** Opening Document passage block **

Monday, November 21, 2016

Is Brendan O'Neil a snowflake?

I'm reposting this from Facebook, with a little extra commentary.

Is Brendan O'Neill a snowflake? I challenged his Dan Brown version of history and got my comment deleted from his post. Funny thing is that he believes in an almost absolute freedom of expression, and I don't at all. I just think what you want to censor tells everyone else something about you.
He wrote:
The response of the old media to its waning influence over public thinking, and its displacement by new sources of information and internet chatter, has been extraordinary. Following Brexit and Trump they've behaved like those monks who raged against the invention of the printing press because they feared -- rightly, as it turned out -- that it would overturn their dominion over truth. Fifteenth-century monks feared the spread of heresy thanks to printing; now we fear the spread of fake news thanks to Facebook.
Sure, there's a lot of bullshit on the internet. I see it everyday. But so what? I still feel about the web what John Foxe felt about the printing press:
"[W]ith printing, writing, and reading, convince darkness by light, error by truth, ignorance by learning... [and] hereby tongues are known, knowledge groweth, judgment increaseth, books are dispersed, the Scripture is seen, the doctors be read, stories be opened, times compared, truth discerned, falsehood detected, with finger pointed, and all, as I said, through the benefit of printing."
-----------
This is 'John Foxe' as in the notorious Protestant propagandist, author of the Book of Martyrs, who hastily re-invented the idea of post-Biblical saints (after the real ones had been expunged from popular devotions by the Reformers), in order to score points off 'Bloody' Mary. Yes, the book was called by 'Foxe's Book of Liars' by Cobbet, who ought to be a hero to people like O'Neil but perhaps he was off school when they covered him.
I asked him if he had any sources for his claims about '15th century monks' and was told 'Jesus wept. Read some history', so I posted a photo of p77 of Eamonn Duffy's Stripping of the Altars, which begins Duffy's magisterial demolition of the hoary old chestnut that printing was more useful to the radicals than to the religious conservatives. How does O'Neil respond to reasoned argument? He hits the delete key.
It was Catholics who had the secret printing presses and the samizdat bookshops in England in the Reformation period. That doesn't fit the establishment's official historical narrative. I don't think O'Neil sees himself as an establishment shill. If he has swallowed that, it can only be through ignorance. Perhaps he should take his own advice and read some history.

---------------------

Thus far FB. For my temerity in noting these events, I have now been blocked and unfriended by O'Neil.

** Closing Document passage block **
** Opening Supplied entries block **

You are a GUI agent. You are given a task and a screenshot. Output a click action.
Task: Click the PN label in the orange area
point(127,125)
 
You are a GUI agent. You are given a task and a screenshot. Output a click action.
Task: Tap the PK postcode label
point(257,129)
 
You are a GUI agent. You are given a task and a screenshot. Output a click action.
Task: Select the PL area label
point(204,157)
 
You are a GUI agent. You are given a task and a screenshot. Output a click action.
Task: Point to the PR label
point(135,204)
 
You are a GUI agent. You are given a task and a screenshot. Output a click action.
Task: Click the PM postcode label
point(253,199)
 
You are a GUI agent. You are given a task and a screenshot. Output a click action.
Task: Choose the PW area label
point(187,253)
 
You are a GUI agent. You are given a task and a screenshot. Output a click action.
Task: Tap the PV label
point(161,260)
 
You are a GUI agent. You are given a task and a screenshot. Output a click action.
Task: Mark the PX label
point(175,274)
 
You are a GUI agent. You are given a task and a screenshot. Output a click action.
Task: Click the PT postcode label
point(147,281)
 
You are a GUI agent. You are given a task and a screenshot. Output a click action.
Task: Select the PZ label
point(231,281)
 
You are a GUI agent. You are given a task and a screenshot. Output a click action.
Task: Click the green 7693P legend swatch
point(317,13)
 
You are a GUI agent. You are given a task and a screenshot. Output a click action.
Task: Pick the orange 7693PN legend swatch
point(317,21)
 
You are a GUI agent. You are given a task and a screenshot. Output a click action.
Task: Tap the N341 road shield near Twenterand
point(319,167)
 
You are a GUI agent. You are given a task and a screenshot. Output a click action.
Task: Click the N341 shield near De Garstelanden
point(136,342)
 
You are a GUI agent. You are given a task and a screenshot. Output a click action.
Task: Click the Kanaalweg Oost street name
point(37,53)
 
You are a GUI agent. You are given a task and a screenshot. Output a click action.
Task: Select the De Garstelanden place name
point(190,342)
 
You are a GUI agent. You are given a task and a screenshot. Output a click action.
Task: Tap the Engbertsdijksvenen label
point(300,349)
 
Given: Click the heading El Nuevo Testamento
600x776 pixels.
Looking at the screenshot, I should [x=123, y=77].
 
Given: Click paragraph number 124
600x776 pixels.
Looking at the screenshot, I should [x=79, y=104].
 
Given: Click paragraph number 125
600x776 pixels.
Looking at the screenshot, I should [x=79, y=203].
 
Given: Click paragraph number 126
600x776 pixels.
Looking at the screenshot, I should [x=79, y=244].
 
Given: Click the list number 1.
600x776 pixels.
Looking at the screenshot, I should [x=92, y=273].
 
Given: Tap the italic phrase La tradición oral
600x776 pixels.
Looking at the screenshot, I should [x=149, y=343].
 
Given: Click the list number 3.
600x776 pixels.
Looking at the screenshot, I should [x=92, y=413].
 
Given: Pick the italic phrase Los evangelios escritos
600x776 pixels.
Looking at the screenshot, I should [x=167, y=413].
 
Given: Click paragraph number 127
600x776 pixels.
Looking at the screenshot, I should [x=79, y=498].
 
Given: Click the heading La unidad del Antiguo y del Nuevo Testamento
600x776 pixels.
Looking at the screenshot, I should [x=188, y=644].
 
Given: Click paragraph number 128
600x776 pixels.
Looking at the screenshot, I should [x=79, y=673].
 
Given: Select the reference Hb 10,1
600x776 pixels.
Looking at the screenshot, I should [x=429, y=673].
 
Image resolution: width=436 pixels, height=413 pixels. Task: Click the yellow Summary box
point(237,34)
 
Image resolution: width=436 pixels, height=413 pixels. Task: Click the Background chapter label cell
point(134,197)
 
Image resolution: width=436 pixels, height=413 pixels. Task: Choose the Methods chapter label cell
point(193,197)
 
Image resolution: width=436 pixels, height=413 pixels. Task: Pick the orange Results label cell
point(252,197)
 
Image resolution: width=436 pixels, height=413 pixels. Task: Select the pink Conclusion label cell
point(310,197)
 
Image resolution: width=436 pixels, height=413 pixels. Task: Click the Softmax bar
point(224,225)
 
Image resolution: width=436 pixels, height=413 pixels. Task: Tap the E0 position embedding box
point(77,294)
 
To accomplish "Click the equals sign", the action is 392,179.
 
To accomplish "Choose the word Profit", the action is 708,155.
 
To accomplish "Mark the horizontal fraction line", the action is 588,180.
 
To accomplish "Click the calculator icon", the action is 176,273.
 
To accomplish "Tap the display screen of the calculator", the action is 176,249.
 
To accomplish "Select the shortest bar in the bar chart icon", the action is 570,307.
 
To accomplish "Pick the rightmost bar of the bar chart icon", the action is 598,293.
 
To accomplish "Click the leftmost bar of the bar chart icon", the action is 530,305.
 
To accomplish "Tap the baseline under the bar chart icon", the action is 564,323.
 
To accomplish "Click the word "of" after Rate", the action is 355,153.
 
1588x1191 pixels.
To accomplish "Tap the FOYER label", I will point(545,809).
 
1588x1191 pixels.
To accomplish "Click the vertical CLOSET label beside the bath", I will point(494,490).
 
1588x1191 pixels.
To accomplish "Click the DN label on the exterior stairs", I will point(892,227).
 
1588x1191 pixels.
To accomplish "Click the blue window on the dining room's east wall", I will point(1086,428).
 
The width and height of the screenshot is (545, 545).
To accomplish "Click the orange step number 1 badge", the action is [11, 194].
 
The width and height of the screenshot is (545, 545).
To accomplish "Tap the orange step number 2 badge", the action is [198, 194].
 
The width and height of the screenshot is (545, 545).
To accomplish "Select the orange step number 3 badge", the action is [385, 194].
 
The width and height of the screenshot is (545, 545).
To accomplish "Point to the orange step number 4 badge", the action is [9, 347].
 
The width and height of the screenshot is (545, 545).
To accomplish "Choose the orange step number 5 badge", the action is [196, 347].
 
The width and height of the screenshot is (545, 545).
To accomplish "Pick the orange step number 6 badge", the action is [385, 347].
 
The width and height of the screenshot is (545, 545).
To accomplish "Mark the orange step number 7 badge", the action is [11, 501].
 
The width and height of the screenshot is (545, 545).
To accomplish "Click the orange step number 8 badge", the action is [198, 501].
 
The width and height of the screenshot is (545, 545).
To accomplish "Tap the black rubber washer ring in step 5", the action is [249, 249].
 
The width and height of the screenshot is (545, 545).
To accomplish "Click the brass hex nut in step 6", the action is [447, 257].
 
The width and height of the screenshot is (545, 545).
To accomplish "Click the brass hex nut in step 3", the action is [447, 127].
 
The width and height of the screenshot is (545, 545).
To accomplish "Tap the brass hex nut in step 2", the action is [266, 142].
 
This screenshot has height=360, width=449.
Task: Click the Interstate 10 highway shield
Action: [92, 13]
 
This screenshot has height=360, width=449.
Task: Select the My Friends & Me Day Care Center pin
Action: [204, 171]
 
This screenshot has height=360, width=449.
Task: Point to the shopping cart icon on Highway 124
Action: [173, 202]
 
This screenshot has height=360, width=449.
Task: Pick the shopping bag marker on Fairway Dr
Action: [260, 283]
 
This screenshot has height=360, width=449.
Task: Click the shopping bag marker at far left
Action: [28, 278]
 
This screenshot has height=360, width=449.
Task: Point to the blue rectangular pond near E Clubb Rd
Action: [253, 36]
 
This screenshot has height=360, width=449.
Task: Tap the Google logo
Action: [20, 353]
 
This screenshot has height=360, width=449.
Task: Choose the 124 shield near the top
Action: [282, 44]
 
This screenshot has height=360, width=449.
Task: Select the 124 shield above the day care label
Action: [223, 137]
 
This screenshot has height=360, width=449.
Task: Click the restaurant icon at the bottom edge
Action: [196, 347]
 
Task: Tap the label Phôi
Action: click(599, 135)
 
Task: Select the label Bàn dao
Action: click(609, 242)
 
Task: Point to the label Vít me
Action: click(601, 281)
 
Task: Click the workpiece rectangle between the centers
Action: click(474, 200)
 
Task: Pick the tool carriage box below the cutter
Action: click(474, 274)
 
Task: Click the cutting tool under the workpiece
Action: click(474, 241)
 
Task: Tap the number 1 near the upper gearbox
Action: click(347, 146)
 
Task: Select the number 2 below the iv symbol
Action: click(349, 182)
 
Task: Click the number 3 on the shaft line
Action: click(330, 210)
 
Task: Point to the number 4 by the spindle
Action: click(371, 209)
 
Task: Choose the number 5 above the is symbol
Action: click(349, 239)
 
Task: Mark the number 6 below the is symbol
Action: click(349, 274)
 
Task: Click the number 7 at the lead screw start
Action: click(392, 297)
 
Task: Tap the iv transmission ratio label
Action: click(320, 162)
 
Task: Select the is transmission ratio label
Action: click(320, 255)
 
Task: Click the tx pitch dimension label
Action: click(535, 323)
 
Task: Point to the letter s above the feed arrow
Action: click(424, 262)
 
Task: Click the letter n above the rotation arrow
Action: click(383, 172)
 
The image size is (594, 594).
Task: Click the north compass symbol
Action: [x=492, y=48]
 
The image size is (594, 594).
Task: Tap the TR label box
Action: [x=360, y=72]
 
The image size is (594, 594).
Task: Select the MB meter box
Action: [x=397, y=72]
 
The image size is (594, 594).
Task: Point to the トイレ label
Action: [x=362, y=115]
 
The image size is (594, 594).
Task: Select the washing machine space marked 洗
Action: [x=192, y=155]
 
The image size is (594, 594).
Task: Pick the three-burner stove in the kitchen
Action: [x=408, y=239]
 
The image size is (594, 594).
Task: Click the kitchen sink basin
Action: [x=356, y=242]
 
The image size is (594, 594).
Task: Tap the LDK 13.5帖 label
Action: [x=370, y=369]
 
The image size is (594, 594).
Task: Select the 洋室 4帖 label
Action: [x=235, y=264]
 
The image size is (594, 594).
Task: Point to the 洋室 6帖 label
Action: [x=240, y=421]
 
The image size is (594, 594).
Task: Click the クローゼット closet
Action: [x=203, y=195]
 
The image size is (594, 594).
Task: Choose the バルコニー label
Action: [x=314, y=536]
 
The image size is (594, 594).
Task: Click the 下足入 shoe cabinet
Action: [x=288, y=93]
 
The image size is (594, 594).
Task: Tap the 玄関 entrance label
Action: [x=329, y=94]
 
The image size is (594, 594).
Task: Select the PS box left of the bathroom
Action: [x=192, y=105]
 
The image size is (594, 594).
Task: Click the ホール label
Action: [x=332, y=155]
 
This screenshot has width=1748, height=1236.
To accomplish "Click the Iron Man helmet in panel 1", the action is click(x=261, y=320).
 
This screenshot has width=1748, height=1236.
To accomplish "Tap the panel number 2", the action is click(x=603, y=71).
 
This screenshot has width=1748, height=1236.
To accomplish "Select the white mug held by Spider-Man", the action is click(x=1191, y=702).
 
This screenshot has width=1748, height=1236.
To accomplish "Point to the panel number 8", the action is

** Closing Supplied entries block **

§ Using the information
1/ Copy the blog post about Brendan O'Neill word for word, beginning at the words "I asked him" and stopping after "read some history.".
2/ Answer these questions from the blog post about Brendan O'Neill:
(a) Who called Foxe's book "Foxe's Book of Liars"?
(b) What reply did the writer get when asking for sources about "15th century monks"?
(c) Which page of which book did the writer post a photo of?
3/ How would you continue the blog post about Brendan O'Neill, starting after its last sentence?

§ Replies
1/
I asked him if he had any sources for his claims about '15th century monks' and was told 'Jesus wept. Read some history', so I posted a photo of p77 of Eamonn Duffy's Stripping of the Altars, which begins Duffy's magisterial demolition of the hoary old chestnut that printing was more useful to the radicals than to the religious conservatives. How does O'Neil respond to reasoned argument? He hits the delete key.
It was Catholics who had the secret printing presses and the samizdat bookshops in England in the Reformation period. That doesn't fit the establishment's official historical narrative. I don't think O'Neil sees himself as an establishment shill. If he has swallowed that, it can only be through ignorance. Perhaps he should take his own advice and read some history.

2/
(a) Cobbet.
(b) "Jesus wept. Read some history."
(c) Page 77 of Eamonn Duffy's Stripping of the Altars.

3/
The alliance between Catholics and libertarians is always strictly tactical, not strategic, as I've pointed out a few times on this blog. What is interesting is that O'Neil has behaved in exactly the way that what he calls the 'snowflakes' of the left have behaved, for which he has been lambasting them for years. They proclaim their openness to ideas, they talk about free speech, but when challended by actual, scholarly, arguments about something they hold dear, they throw their toys out of the pram.

Clearly, the idea that '15th century monks' were evil and oppressive is just too close to his heart for O'Neil to brook dissent. The funniest thing, really, is the idea that 15th century monks, or indeed monks of any century, somehow had a 'dominion over truth'. This is Dan Brown merging into Philip Pullman, on speed. Long before the 15th century there was a brisk non-monastic, commercial book-copying industry in London and the University towns. The monks were important in preserving classical learning in the early Middle Ages, but a funny kind of 'dominion over truth' that was: copying books they didn't agree with being more or less the opposite of Brenden O'Neil's social media policy.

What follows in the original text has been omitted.